葦辺の車家ブログ

自然のうちで最も弱い一本の葦にすぎない車家(くるまや)ゆきとが感じたこと・考えたことをそこはかとなく書き綴ります。

いちオタクである私が、自民党を支持するオタク諸氏にお願いしたいこと

創作物あるいは創作活動を愛するオタク諸氏の中には、自民党を支持する方もいらっしゃるでしょう。

もちろん、どの政党を支持するかは個人の自由です。ですが、自民党を支持する方は、自民党がその憲法改正草案で、表現の自由に関して「公の秩序を害することを目的とした活動を行(う)……ことは、認められない」としている点について、どのようにお考えでしょうか。

自民党憲法改正草案
表現の自由
第21条 集会、結社及び言論、出版その他一切の表現の自由は、保障する。
2 前項の規定にかかわらず、公益及び公の秩序を害することを目的とした活動を行 い、並びにそれを目的として結社をすることは、認められない。

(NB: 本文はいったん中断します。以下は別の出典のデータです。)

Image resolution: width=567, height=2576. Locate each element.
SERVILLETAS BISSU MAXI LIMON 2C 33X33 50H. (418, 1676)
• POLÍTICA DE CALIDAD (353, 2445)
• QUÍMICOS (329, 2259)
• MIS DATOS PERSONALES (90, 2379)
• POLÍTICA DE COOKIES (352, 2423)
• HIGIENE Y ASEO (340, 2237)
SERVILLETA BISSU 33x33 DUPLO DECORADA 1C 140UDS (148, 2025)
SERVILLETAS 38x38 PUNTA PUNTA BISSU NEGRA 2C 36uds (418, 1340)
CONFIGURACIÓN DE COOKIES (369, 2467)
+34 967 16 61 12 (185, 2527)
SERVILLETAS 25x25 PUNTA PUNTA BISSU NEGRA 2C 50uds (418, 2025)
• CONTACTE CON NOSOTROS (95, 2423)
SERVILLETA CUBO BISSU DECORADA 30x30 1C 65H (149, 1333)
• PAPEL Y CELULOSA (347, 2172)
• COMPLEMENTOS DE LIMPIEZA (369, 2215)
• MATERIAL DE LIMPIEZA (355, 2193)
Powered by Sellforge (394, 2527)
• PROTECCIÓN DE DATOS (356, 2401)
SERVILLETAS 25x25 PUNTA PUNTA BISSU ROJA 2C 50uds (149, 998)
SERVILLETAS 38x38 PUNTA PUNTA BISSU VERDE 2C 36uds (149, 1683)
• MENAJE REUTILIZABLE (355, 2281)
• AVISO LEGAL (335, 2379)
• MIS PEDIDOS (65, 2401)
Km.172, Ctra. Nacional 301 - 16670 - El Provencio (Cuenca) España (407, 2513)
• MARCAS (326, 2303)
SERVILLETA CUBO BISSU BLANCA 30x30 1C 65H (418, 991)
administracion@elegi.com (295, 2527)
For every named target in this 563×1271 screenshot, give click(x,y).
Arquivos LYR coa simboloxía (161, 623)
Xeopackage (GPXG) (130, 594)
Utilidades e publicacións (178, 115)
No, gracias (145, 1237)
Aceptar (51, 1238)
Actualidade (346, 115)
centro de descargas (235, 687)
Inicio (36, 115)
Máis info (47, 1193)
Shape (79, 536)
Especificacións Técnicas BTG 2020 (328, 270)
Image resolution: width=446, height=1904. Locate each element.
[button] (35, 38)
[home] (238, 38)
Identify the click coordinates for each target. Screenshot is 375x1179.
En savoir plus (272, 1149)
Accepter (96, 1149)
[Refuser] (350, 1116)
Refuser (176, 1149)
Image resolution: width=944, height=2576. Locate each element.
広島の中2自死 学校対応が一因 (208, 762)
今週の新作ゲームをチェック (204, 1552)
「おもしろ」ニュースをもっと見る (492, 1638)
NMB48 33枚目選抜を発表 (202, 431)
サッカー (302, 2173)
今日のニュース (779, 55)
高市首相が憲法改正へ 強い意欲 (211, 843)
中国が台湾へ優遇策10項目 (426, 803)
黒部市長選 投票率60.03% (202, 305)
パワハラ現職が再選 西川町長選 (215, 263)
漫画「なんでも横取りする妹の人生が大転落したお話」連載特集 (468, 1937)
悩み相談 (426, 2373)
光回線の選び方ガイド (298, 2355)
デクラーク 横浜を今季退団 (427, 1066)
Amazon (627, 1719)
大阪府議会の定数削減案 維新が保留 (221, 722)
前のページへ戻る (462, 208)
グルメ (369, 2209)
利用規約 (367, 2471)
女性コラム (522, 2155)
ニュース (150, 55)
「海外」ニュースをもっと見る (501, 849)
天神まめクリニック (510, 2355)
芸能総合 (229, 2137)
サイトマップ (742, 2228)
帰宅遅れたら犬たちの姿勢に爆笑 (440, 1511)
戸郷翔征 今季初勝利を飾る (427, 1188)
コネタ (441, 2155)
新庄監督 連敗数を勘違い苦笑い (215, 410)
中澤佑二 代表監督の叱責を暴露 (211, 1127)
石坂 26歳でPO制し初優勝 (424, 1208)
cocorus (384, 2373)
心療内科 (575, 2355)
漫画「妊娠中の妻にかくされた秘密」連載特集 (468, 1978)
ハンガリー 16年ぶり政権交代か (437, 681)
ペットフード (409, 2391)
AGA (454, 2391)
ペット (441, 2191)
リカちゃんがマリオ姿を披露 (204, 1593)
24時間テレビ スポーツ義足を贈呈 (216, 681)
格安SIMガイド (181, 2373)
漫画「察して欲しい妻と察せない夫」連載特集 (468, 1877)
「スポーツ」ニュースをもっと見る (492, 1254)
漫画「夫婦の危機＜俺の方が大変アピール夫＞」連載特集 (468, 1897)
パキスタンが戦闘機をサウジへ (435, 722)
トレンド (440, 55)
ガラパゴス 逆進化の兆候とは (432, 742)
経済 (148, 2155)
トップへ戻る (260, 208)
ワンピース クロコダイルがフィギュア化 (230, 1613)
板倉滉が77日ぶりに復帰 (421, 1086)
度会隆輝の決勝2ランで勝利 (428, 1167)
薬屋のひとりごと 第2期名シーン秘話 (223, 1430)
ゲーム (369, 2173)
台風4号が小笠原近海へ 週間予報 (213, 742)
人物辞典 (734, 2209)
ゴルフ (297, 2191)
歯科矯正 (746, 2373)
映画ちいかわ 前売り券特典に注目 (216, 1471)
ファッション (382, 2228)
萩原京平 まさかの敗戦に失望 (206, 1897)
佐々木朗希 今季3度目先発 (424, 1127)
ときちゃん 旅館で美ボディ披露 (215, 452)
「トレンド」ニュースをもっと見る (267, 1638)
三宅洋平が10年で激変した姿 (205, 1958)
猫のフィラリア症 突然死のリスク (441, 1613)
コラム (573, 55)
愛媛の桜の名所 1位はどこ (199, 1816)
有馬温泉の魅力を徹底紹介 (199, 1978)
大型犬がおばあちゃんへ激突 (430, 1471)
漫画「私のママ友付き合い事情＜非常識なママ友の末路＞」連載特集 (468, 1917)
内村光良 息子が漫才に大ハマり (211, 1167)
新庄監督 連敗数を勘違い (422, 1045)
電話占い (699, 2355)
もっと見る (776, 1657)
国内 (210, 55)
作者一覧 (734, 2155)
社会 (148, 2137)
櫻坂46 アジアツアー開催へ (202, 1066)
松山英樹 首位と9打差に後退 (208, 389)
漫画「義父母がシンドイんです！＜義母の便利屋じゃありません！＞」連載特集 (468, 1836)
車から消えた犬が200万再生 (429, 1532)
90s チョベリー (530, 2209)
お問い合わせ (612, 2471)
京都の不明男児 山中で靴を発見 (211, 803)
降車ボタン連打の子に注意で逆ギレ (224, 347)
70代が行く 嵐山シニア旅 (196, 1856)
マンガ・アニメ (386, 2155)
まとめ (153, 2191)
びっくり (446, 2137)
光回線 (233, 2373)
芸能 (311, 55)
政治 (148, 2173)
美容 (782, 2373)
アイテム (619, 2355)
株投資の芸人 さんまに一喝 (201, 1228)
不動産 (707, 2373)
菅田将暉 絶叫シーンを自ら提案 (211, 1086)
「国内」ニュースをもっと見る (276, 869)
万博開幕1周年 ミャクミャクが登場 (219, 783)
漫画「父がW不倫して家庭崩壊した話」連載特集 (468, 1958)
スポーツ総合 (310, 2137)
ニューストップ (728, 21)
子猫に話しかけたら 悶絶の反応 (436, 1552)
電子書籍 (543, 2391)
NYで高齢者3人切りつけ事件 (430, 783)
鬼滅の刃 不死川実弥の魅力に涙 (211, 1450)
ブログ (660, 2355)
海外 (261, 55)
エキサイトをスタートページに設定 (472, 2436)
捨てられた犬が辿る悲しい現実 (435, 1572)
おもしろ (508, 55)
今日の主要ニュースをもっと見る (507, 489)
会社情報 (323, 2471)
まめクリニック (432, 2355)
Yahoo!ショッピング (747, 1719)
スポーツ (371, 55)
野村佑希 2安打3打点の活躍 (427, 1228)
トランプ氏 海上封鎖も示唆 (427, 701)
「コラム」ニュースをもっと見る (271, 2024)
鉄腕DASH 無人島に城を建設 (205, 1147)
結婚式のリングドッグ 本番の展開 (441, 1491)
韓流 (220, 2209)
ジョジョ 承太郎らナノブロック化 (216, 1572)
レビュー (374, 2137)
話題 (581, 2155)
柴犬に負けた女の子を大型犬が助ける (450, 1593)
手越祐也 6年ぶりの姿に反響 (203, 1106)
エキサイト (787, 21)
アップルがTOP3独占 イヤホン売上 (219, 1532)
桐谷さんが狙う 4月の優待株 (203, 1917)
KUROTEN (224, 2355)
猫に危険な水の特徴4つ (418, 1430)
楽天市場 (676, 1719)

つまり私が言いたいのは、例えば「エロティック」な創作活動などは「公の秩序を害することを目的とした活動」であるとして、公権力によって簡単に規制されかねない、ということです。

もっとも、自民党改憲草案の「公の秩序」による制限も、日本国憲法の「公共の福祉」による制限も、そう変わらないのではないか、と思う方もいらっしゃるかもしれません。ですが、それは誤解です。というのは、「公共の福祉」の通説的見解に従えば「人権を制約できるのは人権だけ」ですが、しかし「公の秩序」とすれば、「お上」が決めた「秩序」(残念ながら歴史に鑑みれば、日本における「公の秩序」なる概念はそのようなものでしょう)に反する表現活動であれば、たとえ他者の人権と矛盾衝突しなくても制約できることになるからです。

具体的な表現活動の規制は法律によってなされますが、このような憲法改正がなされてしまうと、現在よりも容易に規制立法が行なわれるでしょうし、また事後的に司法的救済を求めることも著しく困難となってしまうでしょう。

このように、「憲法改正問題」は、創作物あるいは創作活動を愛する私たちオタクにとっても、決して看過できないものなのです。

自民党憲法改正草案の問題点は、なにも憲法9条だけではありません。どうか、自民党を支持するオタク諸氏には、憲法21条に関する自民党憲法改正草案の問題点について今一度よく考えていただきたいと、創作物あるいは創作活動を愛するいちオタクとして思います。